- **Task input**:
========================================================================
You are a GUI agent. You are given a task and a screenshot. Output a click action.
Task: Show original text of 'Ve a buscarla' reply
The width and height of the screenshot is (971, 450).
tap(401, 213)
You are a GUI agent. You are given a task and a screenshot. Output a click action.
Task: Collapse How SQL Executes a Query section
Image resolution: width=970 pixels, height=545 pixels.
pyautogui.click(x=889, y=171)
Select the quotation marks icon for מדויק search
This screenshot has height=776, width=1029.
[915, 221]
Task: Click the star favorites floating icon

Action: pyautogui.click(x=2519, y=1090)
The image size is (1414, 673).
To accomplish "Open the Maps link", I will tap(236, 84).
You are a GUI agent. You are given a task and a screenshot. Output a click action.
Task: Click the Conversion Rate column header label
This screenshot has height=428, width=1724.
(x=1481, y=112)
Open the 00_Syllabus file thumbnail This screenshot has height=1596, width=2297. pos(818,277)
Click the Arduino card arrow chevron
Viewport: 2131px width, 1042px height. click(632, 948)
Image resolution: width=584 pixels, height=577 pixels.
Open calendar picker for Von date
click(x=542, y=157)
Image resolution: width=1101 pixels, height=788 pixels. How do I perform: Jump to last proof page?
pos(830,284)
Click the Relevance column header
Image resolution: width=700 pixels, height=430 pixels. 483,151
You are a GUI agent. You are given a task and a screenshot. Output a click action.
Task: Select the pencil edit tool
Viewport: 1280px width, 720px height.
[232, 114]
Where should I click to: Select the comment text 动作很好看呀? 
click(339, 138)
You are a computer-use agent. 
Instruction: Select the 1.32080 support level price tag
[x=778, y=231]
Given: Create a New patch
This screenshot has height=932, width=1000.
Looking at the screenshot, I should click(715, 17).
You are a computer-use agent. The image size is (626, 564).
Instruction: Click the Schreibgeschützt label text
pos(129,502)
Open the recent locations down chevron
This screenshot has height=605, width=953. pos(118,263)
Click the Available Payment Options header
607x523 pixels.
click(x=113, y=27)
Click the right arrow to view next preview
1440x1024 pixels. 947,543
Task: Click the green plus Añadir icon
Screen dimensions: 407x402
========================================================================
- **Set problem**: Copy out the entries between the line holding "Click the Relevance column header" and the line holding "click(x=113, y=27)", inclusive.

- **Response below**:
Click the Relevance column header
Image resolution: width=700 pixels, height=430 pixels. 483,151
You are a GUI agent. You are given a task and a screenshot. Output a click action.
Task: Select the pencil edit tool
Viewport: 1280px width, 720px height.
[232, 114]
Where should I click to: Select the comment text 动作很好看呀? 
click(339, 138)
You are a computer-use agent. 
Instruction: Select the 1.32080 support level price tag
[x=778, y=231]
Given: Create a New patch
This screenshot has height=932, width=1000.
Looking at the screenshot, I should click(715, 17).
You are a computer-use agent. The image size is (626, 564).
Instruction: Click the Schreibgeschützt label text
pos(129,502)
Open the recent locations down chevron
This screenshot has height=605, width=953. pos(118,263)
Click the Available Payment Options header
607x523 pixels.
click(x=113, y=27)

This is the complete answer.